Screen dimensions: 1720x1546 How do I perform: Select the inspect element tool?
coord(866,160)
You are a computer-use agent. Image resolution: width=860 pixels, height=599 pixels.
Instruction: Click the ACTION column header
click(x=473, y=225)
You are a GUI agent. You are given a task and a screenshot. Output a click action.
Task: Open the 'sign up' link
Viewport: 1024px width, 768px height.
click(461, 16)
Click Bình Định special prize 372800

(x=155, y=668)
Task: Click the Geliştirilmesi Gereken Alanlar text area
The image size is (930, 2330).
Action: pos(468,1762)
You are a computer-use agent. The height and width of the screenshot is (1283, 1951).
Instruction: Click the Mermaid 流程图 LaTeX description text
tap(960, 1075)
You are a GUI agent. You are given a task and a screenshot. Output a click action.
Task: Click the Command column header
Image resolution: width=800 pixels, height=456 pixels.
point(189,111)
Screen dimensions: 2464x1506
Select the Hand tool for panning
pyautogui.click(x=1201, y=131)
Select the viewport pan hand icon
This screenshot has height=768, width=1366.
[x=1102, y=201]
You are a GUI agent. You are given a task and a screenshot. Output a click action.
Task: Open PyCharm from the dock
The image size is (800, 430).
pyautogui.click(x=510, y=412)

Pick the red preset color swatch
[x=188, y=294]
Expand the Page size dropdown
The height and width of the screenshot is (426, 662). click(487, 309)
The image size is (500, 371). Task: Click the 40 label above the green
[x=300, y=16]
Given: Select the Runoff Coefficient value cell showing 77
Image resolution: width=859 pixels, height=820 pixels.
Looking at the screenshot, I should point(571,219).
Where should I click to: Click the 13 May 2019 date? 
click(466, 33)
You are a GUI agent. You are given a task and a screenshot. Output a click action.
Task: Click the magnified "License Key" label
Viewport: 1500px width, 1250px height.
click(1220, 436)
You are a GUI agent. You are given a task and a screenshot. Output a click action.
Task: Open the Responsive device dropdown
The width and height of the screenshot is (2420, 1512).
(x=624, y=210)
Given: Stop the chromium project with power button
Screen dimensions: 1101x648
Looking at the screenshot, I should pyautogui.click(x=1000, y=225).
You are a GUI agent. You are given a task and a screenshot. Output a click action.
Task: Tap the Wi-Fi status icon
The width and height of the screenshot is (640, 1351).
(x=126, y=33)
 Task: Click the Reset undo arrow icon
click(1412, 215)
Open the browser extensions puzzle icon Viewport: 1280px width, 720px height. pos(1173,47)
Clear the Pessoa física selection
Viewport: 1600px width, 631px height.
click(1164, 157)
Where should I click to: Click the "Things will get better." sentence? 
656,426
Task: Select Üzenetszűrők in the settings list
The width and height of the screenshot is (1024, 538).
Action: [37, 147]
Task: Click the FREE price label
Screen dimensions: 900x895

# # # # # # #

_Written instruction_
Quote the material from the line containing "Where should I click to: Click the 13" through the line containing "(x=624, y=210)", inclusive.

_The answer_
Where should I click to: Click the 13 May 2019 date? 
click(466, 33)
You are a GUI agent. You are given a task and a screenshot. Output a click action.
Task: Click the magnified "License Key" label
Viewport: 1500px width, 1250px height.
click(1220, 436)
You are a GUI agent. You are given a task and a screenshot. Output a click action.
Task: Open the Responsive device dropdown
The width and height of the screenshot is (2420, 1512).
(x=624, y=210)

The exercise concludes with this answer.